Abraão e Ló, o sobrinho que ele criava, se desentenderam por questões patrimoniais. O território ficou pequeno para os dois (Gênesis 13.5-12).

Abraão era o chefe do clã. Abraão concluiu que a solução era pôr fim a um relacionamento de décadas, dando ao sobrinho a primazia de escolher o território que queria ocupar. 

Ló, talvez ouvindo seus pastores do campo, escolheu o que achava melhor (a partir das aparências) e se fixou bem ao sul, perto do mar Morto. Sua escolha lhe trouxe consequências pesadas, inclusive a perda da esposa.
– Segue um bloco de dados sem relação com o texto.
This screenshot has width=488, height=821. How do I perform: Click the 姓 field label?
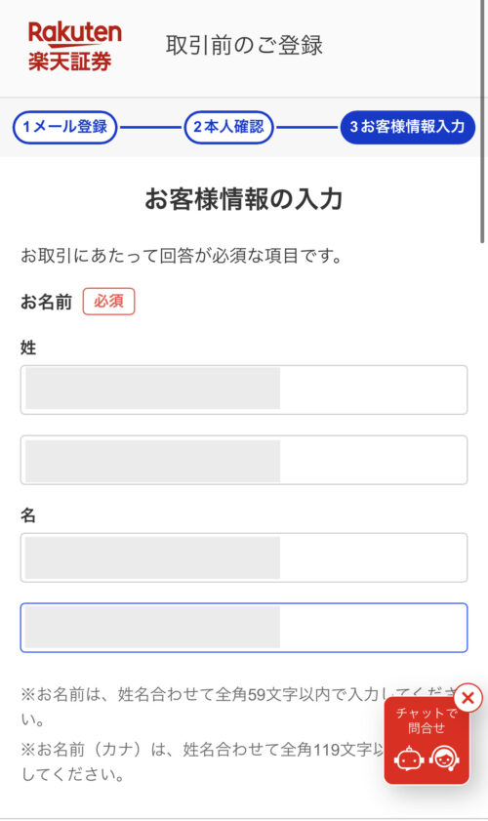point(28,348)
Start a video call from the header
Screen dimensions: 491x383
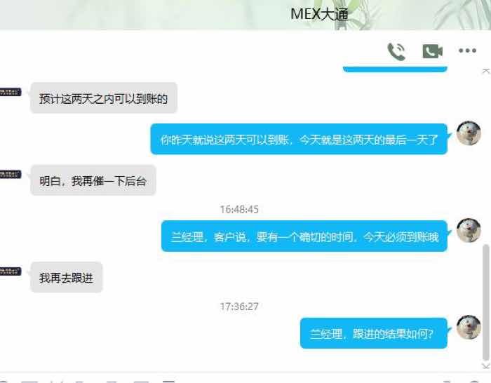point(433,51)
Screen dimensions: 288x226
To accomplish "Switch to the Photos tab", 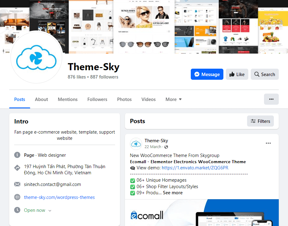I will pyautogui.click(x=124, y=99).
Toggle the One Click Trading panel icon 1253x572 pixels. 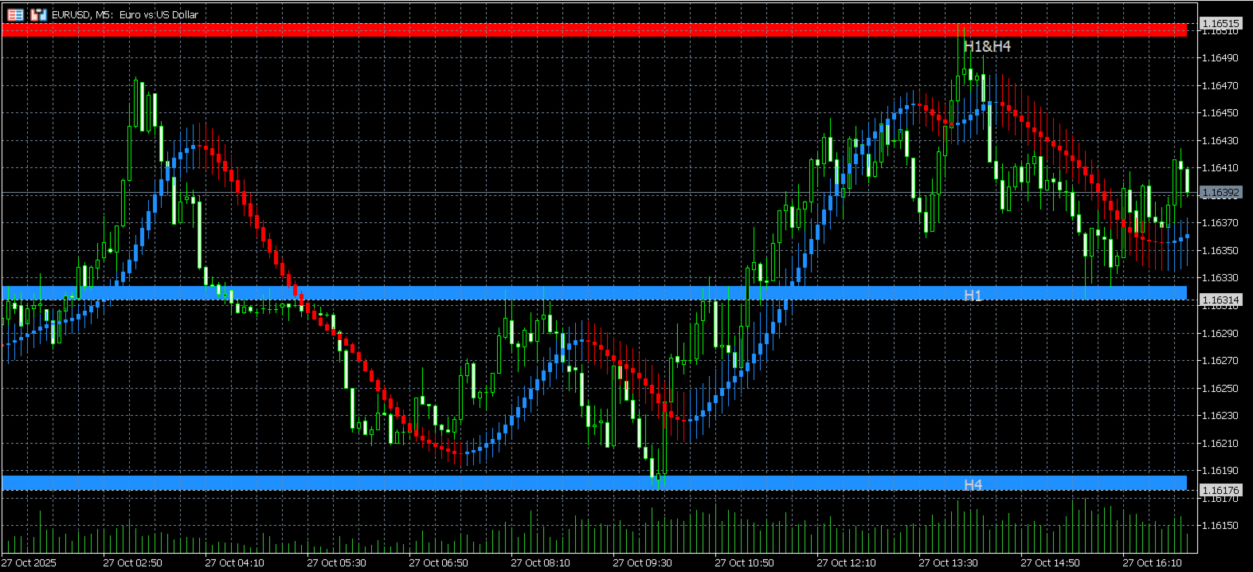point(38,14)
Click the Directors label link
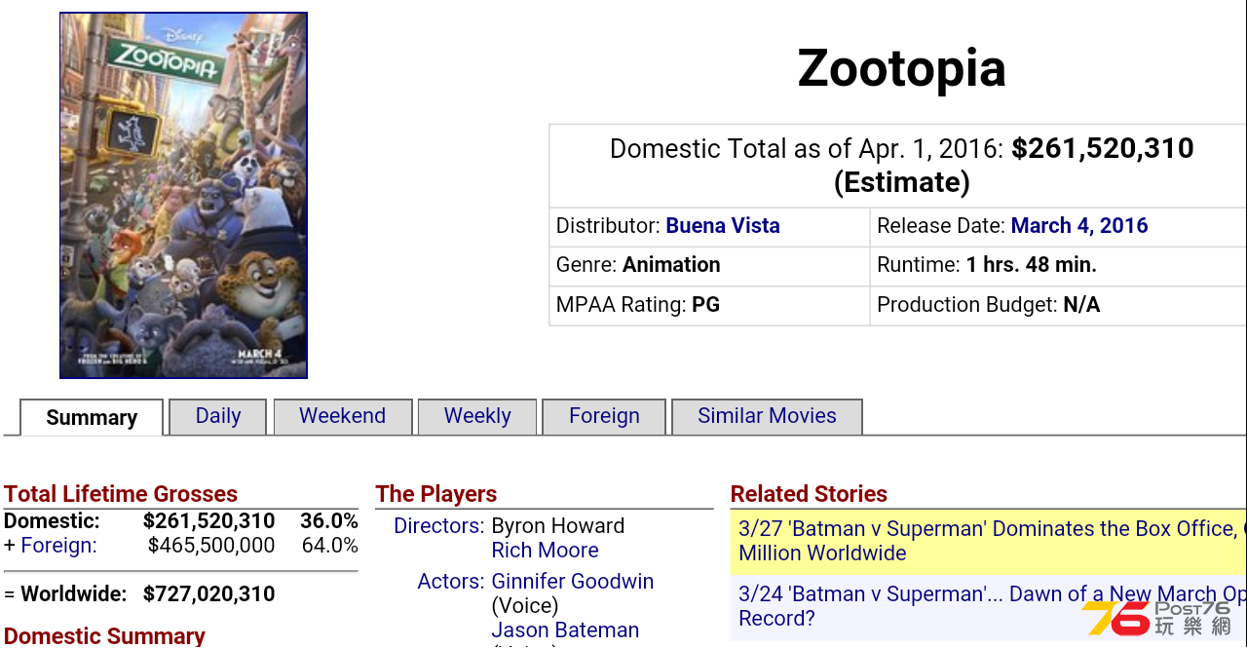Screen dimensions: 1247x648 [438, 526]
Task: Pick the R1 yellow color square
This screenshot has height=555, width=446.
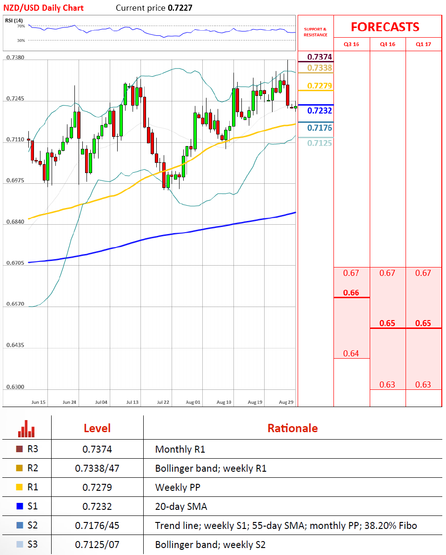Action: point(19,488)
Abraão não escolheu. Ficou com o que lhe sobrou. A escolha de Abraão foi deixar seu sobrinho escolher, mesmo que isto significasse perder. Não reclamou. Sua região era mais habitada e teve que enfrentar mais guerras. Ele venceu as guerras. Abraão, ao se permitir perder ou a permitir que um sobrinho ajudado por ele ficasse com a melhor parte, não perdeu: ganhou.

Aprendemos com Abraão como gerenciar conflitos. 

Ele continuou amando seu ingrato sobrinho (que deveria ter dito: “Tio, pelo que fez por mim, escolha o senhor primeiro”) ao ponto de arriscar sua própria vida, para salvá-lo num conflito em que se envolveu (Gênesis 14.1-16).